La variación del índice de precios al consumidor (IPC) en los meses de abril y mayo fue muy pronunciada. En esos dos meses, el IPC aumentó un 1,67% (acumulado), llevando el total de este año a un 3,75%, prácticamente dentro de las metas de inflación del Banco Central para todo el año, ubicadas en un rango de entre un 3% y un 5%, con una media del 4% anual.
Eso plantea una pregunta fundamental: ¿cambiará el Central sus metas para no incumplirlas o, más bien, modificará sus políticas económicas para poderlas cumplir? Es una disyuntiva con un mar de fondo. Antes de responder, desde nuestro punto de vista, lo que conviene más a los intereses del país, vamos a analizar brevemente las causas de la inflación en la coyuntura actual, las posibles soluciones y el significado de las metas de inflación incluidas en el Programa Macroeconómico del Banco Central.
En los últimos cuatro años, la inflación ha sido relativamente baja. En el 2013, apenas llegó a un 3,7% (medida por las variaciones en el IPC). Ese resultado se debe a la conjunción de varios factores, tres de los cuales merecen destacarse: sanas políticas monetarias, capacidad productiva ociosa y nula devaluación. Algunos de esos factores, sin embargo, han comenzado a variar. El índice subyacente de inflación, que mide más apropiadamente los movimientos de la demanda agregada, en los primeros cinco meses de este año supera los registrados en los mismos meses el año anterior, lo cual debe ser interpretado como una señal de alerta para el Banco Central.
La devaluación es otro de los factores que ha cambiado. En los meses anteriores se ubicó en alrededor del 10% y los precios al consumidor sufrieron el impacto del incremento en los precios de origen externo, incluyendo los del petróleo. Ese impacto suele catalogarse como un choque de origen foráneo, que normalmente se traslada con rapidez a los demás bienes y servicios en el mercado local, pero que, en buena teoría, no puede considerarse como un fenómeno inflacionario típico por exceso de demanda agregada, como el que se produce cuando la política monetaria es de carácter expansivo. Ese aspecto de la corrección, en consecuencia, es diferente.
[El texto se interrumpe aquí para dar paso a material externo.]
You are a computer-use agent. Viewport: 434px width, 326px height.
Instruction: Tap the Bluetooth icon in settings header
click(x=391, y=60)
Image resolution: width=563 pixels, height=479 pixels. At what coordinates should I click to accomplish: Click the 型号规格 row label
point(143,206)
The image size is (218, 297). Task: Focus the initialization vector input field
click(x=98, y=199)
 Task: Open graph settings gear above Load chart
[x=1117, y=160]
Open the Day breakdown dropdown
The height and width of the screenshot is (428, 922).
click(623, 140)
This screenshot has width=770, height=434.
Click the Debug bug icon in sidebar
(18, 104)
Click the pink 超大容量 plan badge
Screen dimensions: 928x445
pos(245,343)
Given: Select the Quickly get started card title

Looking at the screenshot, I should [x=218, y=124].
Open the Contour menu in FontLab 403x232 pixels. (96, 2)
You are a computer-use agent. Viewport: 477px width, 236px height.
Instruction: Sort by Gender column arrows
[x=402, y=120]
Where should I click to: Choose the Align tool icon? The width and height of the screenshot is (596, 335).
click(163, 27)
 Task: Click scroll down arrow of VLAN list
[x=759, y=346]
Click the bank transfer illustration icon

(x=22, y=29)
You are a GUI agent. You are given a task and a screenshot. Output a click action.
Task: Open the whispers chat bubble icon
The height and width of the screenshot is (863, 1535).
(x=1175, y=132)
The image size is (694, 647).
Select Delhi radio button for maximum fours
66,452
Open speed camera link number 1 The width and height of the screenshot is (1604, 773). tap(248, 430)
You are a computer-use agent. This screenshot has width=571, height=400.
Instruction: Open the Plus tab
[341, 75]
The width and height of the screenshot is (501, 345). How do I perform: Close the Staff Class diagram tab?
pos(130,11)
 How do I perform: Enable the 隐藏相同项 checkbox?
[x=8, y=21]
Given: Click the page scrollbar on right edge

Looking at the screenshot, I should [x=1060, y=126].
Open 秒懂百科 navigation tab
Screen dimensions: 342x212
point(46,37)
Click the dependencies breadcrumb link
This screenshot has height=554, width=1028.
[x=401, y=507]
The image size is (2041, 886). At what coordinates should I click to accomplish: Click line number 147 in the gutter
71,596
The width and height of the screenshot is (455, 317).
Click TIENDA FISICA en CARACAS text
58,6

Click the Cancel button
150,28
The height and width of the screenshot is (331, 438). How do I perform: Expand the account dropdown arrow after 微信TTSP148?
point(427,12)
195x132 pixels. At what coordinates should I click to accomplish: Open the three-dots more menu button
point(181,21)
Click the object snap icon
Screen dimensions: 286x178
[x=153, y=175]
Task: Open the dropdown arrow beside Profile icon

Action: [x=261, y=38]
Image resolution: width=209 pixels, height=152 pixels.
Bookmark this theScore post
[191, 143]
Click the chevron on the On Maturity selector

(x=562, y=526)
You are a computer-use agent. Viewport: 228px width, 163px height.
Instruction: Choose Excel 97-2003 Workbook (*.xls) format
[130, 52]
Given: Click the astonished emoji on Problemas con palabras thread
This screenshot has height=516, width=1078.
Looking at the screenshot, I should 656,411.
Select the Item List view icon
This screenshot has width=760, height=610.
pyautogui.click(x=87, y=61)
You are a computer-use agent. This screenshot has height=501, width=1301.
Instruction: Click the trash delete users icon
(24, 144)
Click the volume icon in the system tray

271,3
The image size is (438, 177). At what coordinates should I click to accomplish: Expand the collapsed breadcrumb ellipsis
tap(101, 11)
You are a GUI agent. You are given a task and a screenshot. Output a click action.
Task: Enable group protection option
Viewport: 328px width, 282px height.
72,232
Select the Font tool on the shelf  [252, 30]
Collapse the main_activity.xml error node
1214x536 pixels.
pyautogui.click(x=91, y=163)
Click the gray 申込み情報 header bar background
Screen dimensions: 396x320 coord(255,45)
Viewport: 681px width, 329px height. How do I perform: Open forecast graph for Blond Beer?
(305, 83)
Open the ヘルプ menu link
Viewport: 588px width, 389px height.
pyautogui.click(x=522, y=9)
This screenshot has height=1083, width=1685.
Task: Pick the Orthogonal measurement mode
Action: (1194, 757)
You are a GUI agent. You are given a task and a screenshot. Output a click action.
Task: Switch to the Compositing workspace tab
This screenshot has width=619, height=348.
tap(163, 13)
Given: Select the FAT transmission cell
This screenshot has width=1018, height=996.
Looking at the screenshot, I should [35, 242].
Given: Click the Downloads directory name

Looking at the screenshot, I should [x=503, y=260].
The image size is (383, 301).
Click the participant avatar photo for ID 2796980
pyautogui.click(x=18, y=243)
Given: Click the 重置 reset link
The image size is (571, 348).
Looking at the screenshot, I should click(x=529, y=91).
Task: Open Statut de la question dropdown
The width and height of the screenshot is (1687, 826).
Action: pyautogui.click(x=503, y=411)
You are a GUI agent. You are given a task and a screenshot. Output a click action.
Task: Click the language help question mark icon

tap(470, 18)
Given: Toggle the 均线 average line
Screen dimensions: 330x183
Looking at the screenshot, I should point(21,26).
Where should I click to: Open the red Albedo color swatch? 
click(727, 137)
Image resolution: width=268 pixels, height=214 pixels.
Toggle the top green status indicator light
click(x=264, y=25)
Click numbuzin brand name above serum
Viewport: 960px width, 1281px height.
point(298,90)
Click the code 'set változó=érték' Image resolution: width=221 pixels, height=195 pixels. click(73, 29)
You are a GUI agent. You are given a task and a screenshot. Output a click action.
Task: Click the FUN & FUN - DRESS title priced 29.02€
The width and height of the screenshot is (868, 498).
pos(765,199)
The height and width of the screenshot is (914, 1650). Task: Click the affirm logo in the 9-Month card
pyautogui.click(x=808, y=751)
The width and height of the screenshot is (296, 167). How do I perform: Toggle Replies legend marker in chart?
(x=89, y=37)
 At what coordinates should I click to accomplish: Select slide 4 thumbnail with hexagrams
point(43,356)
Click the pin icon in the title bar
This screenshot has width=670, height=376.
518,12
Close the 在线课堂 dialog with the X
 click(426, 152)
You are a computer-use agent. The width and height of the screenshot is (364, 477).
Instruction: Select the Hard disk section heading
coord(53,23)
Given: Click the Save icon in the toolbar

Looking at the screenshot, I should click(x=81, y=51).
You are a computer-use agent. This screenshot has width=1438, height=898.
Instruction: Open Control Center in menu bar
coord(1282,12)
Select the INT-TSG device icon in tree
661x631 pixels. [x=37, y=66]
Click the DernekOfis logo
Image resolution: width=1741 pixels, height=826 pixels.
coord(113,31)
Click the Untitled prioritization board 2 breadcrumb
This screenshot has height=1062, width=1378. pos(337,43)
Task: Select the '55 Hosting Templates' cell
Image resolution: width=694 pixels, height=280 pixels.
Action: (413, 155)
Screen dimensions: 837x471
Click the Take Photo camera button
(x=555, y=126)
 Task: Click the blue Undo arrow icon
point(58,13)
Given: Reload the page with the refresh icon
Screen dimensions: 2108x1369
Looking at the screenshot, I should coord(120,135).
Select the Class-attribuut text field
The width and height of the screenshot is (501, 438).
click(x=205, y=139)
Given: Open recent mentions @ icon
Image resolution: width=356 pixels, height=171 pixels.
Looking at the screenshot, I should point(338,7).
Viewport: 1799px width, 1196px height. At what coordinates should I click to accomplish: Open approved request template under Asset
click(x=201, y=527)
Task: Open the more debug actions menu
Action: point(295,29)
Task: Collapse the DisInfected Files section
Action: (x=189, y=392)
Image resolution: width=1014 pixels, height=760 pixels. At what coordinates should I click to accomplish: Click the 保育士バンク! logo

Si el Banco Central permite ajustes más rápidos y definitivos en el tipo de cambio, el impacto inflacionario pasa más rápidamente y los precios al consumidor vuelven a la normalidad en poco tiempo; en cambio, si el ajuste es prolongado –como en la época de las minidevaluaciones– y la política monetaria se vuelve más expansiva para acomodar el impacto de la devaluación en los ingresos de los consumidores, el efecto en la inflación será más prolongado y, posiblemente, más pronunciado. Si los productos transables se vuelven más caros por efectos de la devaluación, entonces los consumidores deberían adquirir menos cantidades de otros bienes no transables para mantener el gasto de consumo final inalterado y, también, la tasa de inflación.
Y aquí es donde entra en juego la programación monetaria del Banco Central. ¿Debe el Banco alterar la programación monetaria por haberse producido un ajuste en el tipo de cambio? La respuesta es “no”. Si el Banco Central cambia sus metas de emisión, liquidez y crédito para consentir una mayor inflación, estaría renunciando al objetivo fundamental contendido en el Art. 2 de su Ley Orgánica, que le manda controlar la inflación como prioridad. Más bien, lo que le corresponde es ajustar sus políticas económicas, particularmente la monetaria y cambiaria, incluyendo las tasas de interés, para asegurar que la meta de inflación se cumplirá, a pesar de las vicisitudes de la moneda nacional frente al dólar.
Permitir una mayor inflación iniciaría un círculo vicioso de no acabar. La mayor inflación interna, comparada con la de los demás países con que comerciamos, es una fuente de apreciación real del colón, injustificada en las circunstancias actuales, y que llamaría a nuevas devaluaciones para mantener el valor real de las exportaciones. Cuanto mayor sea la inflación, mayor tendrá que ser la devaluación en el futuro; una mayor devaluación generará mayor inflación, y así sucesivamente.
El argumento de que la meta original de inflación de un 4% establecida por el Banco Central en su programación monetaria de enero de este año es muy ambiciosa, resulta falaz. Tampoco se debe creer que una mayor inflación permitiría generar mayor crecimiento económico y reducir el desempleo. El propio Banco Central ha dicho en reiteradas ocasiones que su mejor contribución al crecimiento de la producción es mantener una baja inflación. Y nosotros agregamos que contribuiría, además, a mantener el valor real de los salarios y disminuir la pobreza. Por esas y otras razones, no debe modificar sus metas de estabilidad de precios en la próxima revisión del Programa Macroeconómico, a publicarse al final del mes en curso. Debe, más bien, ajustar sus políticas, incluyendo las tasas de interés, para corregir las desviaciones que se han notado no solo en el IPC, sino en el índice subyacente de inflación.